DOCUMENT EXCERPT: Begin

Introducing veOCEAN

Earn by locking OCEAN and by Curating Quality Data

Trent McConaghy
Ocean Protocol
9 min readJul 12, 2022

1. Overview

ve tokens have been introduced by several projects such as Curve and Balancer. These tokens require users to lock project tokens in return for ve<project tokens>.

In exchange for locking tokens, users can earn rewards. The amount of reward depends on how long the tokens are locked for. Furthermore, veTokens can be used for voting in grants DAOs or for asset curation.

We are rolling out veOCEAN to give token holders the ability to lock OCEAN to earn yield, and curate data.

People lock their OCEAN up to 4 years to get veOCEAN. If someone locks 1,000 OCEAN, they get 1,000 OCEAN back at the end, plus rewards along the way.

veOCEAN supports passive staking by default. Active staking can lead to higher yield.

Going forward, veOCEAN will be the main mechanism for staking OCEAN, and for curation of datasets. It’s lower risk than Ocean datatoken pools to achieve similar benefits.

We aim to launch veOCEAN, including the DF features within 3 months.

The rest of this article elaborates as follows. Section 2 gives design goals. Section 3 gives the veOCEAN design, and section 4 frontend mockups. Section 5 is an FAQ. Section 6 concludes. The appendix discusses Ocean pool risks.

2. Design Goals

Ocean pools recently suffered some attacks, which illuminated their risks and the community’s related concerns. Ocean pools are getting wound down, and Data Farming paused until veOCEAN ships. The appendix has details.

We see this as an opportunity to make some changes! An opportunity to not only resolve the concerns about pools, but to refine the Ocean & OCEAN architecture to make staking itself much better.

Here are the design goals for veOCEAN:

  • Make staking much safer. If someone locks 1,000 OCEAN, they get 1,000 OCEAN back at the end, plus rewards along the way. Stakers can only gain.
  • Offer paths for passive and for active stakers. Some people want to just stake OCEAN in one place and be done. Others people want to engage more, for higher potential returns.

DOCUMENT EXCERPT: End

QUESTIONS TO ANSWER =
1) In the veOCEAN article, why are there two design paths, one for passive stakers and one for active stakers? Answer in one to three sentences.
2) Go on with the veOCEAN article, picking up after its final design-goal bullet.
The records were drawn from a separate source.

DATASET ENTRIES: Begin

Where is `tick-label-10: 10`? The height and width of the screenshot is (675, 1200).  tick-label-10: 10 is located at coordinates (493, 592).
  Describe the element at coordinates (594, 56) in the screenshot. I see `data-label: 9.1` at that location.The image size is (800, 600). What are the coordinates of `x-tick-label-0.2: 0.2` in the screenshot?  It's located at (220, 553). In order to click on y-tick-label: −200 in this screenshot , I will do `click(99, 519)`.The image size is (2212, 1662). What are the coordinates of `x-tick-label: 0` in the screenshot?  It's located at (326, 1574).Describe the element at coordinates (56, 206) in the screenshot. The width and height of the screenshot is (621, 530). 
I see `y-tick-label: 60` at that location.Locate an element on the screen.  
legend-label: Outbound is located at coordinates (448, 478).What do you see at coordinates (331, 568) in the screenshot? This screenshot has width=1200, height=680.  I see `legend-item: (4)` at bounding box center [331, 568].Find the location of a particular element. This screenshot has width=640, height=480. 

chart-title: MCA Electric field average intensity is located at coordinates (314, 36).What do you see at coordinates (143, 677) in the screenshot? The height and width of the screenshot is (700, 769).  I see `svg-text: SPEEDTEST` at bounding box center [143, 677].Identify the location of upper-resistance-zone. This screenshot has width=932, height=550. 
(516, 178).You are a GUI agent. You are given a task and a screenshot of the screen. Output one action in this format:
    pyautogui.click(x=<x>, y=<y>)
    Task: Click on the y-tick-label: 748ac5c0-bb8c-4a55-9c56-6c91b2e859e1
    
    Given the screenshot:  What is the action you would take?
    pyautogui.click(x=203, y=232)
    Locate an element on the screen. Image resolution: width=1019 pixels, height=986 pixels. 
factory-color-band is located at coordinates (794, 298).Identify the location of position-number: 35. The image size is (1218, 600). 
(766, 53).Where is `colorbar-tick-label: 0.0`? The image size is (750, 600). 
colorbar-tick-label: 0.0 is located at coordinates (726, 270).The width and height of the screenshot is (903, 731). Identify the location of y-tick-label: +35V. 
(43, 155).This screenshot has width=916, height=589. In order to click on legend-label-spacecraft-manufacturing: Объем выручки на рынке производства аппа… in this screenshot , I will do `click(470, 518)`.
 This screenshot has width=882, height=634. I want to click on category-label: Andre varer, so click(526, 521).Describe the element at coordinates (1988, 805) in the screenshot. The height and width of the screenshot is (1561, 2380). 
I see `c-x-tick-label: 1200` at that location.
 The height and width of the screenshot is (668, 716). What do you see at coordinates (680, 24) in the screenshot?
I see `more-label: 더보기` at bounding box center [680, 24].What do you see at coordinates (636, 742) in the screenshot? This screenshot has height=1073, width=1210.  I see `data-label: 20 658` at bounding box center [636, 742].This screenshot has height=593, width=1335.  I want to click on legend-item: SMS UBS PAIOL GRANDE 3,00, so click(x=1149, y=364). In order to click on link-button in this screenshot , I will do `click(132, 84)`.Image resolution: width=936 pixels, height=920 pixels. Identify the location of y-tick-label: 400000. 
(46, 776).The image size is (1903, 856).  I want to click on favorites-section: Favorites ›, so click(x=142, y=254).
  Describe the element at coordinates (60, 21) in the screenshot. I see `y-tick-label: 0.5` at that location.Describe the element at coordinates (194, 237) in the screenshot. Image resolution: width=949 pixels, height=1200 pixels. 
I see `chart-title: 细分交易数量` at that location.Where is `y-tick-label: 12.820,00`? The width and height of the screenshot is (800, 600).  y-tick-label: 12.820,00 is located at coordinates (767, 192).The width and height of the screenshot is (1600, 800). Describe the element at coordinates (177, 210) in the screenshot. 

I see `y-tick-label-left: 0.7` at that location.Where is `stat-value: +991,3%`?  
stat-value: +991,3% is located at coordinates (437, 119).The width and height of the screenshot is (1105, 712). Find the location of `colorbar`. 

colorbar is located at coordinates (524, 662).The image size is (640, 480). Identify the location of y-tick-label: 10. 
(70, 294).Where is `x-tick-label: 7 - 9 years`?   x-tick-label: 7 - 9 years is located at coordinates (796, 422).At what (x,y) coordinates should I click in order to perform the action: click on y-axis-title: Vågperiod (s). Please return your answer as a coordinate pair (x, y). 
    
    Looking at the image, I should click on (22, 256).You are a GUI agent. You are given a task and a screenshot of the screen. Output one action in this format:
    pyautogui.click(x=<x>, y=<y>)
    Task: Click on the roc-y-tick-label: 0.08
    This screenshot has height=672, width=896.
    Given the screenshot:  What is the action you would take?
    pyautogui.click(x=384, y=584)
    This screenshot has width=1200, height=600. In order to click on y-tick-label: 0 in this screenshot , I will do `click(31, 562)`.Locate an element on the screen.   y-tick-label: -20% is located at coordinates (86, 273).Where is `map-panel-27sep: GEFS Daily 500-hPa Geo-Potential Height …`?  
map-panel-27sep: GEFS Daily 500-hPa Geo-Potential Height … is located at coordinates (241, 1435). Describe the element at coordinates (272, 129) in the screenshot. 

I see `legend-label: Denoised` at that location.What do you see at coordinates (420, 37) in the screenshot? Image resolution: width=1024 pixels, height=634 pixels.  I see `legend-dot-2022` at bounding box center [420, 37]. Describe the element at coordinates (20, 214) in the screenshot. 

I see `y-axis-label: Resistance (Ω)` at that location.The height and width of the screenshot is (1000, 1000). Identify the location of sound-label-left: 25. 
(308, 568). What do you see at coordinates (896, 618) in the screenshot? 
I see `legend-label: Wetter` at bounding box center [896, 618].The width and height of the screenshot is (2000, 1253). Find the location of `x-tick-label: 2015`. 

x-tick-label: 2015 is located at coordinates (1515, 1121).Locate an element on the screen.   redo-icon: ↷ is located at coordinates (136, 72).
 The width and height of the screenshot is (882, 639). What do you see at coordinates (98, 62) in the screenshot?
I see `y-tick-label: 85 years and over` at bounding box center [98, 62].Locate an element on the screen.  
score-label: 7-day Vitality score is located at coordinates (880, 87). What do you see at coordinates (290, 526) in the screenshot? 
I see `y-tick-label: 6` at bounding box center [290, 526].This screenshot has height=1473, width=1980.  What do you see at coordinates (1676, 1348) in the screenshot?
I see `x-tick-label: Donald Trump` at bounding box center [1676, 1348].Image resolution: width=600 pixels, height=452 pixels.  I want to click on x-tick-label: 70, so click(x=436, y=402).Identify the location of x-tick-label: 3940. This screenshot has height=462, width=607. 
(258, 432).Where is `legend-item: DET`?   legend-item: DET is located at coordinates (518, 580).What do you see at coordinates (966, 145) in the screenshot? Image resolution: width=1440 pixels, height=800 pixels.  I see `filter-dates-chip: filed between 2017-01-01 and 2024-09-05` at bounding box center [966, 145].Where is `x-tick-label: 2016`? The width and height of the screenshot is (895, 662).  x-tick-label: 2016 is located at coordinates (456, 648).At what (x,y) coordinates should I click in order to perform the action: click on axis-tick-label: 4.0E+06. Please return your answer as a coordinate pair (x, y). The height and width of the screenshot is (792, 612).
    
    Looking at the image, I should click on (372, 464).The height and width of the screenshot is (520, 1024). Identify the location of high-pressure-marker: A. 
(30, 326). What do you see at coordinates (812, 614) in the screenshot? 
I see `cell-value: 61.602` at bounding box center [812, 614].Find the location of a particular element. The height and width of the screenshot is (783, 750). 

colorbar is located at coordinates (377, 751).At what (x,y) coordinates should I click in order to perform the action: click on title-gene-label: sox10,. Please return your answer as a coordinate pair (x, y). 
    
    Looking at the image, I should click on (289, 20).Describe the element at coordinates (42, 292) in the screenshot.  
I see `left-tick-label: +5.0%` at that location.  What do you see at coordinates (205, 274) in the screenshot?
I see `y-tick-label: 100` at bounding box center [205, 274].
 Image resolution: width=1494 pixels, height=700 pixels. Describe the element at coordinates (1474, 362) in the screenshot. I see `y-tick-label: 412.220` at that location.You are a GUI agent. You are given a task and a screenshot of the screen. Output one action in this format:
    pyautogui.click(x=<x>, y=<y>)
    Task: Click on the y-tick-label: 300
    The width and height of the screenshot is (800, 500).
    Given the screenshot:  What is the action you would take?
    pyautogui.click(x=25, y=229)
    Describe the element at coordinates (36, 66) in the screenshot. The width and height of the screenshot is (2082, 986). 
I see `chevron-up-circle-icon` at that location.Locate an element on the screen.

DATASET ENTRIES: End

RESPONSES BY TASK =
1) Stakers want different things. Some people want to stake OCEAN in one place and be done. Others want to engage more for higher potential returns.

2)
  • Leverage stakers to help curate datasets — staking on datasets is useful to help identify higher quality datasets but it must be safe.
  • Reconcile short- and long-term incentives — the longer someone locks their tokens, the more reward and voting power they get.

3. The Design: veOCEAN

3.1 Background

We’ve been exploring ve and related ideas in the background since 2021. Other candidate designs include tokenized vaults, bonding curves, and AMM varieties.

The ve pattern originated with Curve more than two years ago. Since that time, it’s become battle-tested, with millions locked, and billions transacted. Many teams have adopted the veCRV model, including our friends at Balancer and New Order. We’re adopting ve for OCEAN.

3.2 Core Idea

The core idea is: stake longer for higher rewards and more voting power. A staker can be passive, though they earn more if active.

  • stake OCEAN for 1 week → get 0.0048 veOCEAN = 1 / (4 * 52)
  • stake OCEAN for 1 year → get 0.25 veOCEAN
  • stake OCEAN for 2 years → get 0.50 veOCEAN
  • stake OCEAN for 3 year → get 0.75 veOCEAN
  • stake OCEAN for 4 years → get 1.0 veOCEAN

veOCEAN cannot be unlocked before the pre-set time. veOCEAN is non-transferable.

People “vote” on assets they think are the most useful by allocating veOCEAN to those assets. This is the “v” in ve.

veOCEAN holders have earnings from community fees, and from Data Farming. (The next sections give details.)

Taken together, these mechanics align near-term incentives with long-term incentives to around Ocean and OCEAN.

3.3 Earnings from Community Fees

Every transaction in Ocean Market and Ocean backend generates transaction fees, some of which go to the community. 50% of the community fees will go to veOCEAN holders; the rest will go to Ocean community-oriented traction programs.

All earnings here are passive.

3.4 Earnings from Data Farming

veOCEAN holders will get each weekly DF rewards allocation, except a small carveout for any Data Challenge initiatives that run through DF ops.

veOCEAN holders can be passive, though they will earn more if active.

“Being active” means allocating veOCEAN to promising data assets (data NFTs). Then, rewards follow the usual DF formula: DCV * stake. But now, stake is the amount of veOCEAN allocated to the data asset, rather than liquidity in a datatoken pool. (And this stake is safe: you can’t lose your OCEAN as it is merely locked.)

3.5 Evolution of Earnings Volume

Earnings from OPC revenue (1) is smallish in the near term but grows to be large in the longer term as DCV . Complementary, DF earnings (2) will be large in the near term (once the DF rewards ramp), and will shrink over time as DF rewards follow a Bitcoin-like distribution curve.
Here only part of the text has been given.